Pour commencer l'année, j'ai ouvert un roman bien difficile.
Il est d'ailleurs tellement difficile que je ne sais pas trop comment en parler.
Je ne suis pas sure non plus de ce que j'en pense.
Ce n'est donc pas un coup de coeur mais pas non plus un livre méprisable comme j'ai pu le lire ici ou là.
Car le problème de ce livre, c'est tout de même ce qu'on en lit depuis sa parution.
J'ai lu de tout.
Des billets parodiques, imitant le style particulier de ce livre, des billets élogieux de lecteurs ayant adorés, des billets colériques de lecteurs qui avaient l'impression qu'on s'était moqué d'eux.
Pas facile dans tout ça de se faire une idée.
Et puis je n'avais pas prévu de le lire mais il s'est présenté à moi, par hasard, alors que belle-maman le rangeait dans son placard.
J'ai hésité, je n'étais pas sure d'avoir vraiment envie de le lire, le sujet n'est pas facile et allais-je avoir assez de temps pendant mes vacances...
Et finalement, je me suis décidée.
Charlotte porte le prénom de sa tante, décédée depuis plusieurs années.
Quand elle se rend au cimetière avec sa mère, elle voit ce prénom, le sien, sur la pierre tombale.
Elle ne sait pas ce qui est arrivé à la première Charlotte.
On ne lui a pas dit qu'elle s'était jetée d'un pont, comme ça, une nuit, après avoir sagement déposé ses affaires.
Mais Charlotte est aussi juive, elle se nomme Salomon, et en ces années 1930, ce n'est pas une bonne chose.
Et puis Charlotte perd sa mère et doit apprendre à vivre sans elle.
Heureusement qu'elle est douée pour le dessin, cela lui permet d'exprimer son chagrin, de le laisser sortir...

Extrait des données:
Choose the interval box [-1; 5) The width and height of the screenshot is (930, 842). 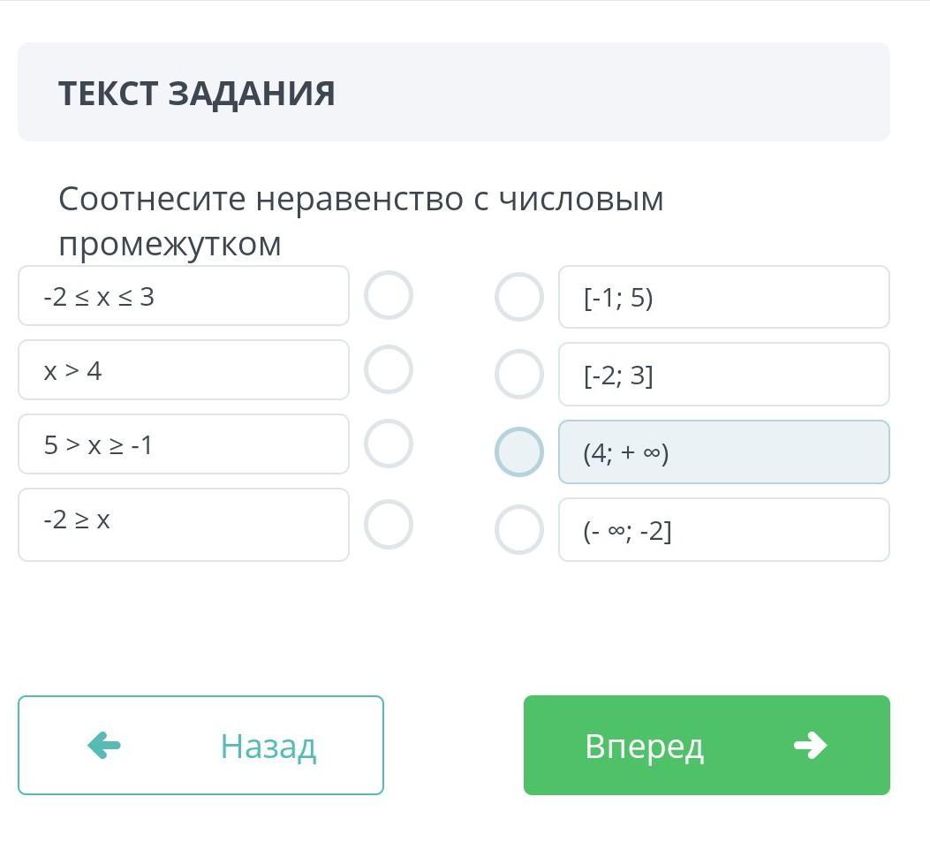723,298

Consignes:
Répondez à ces questions d'après le billet sur ce roman :
1. Qui rangeait le livre dans son placard lorsqu'il s'est présenté par hasard ?
2. De qui Charlotte porte-t-elle le prénom ?
3. Quel don permet à Charlotte d'exprimer son chagrin ?

Réponse ci-dessous:
1. Belle-maman.
2. De sa tante, décédée depuis plusieurs années.
3. Le dessin.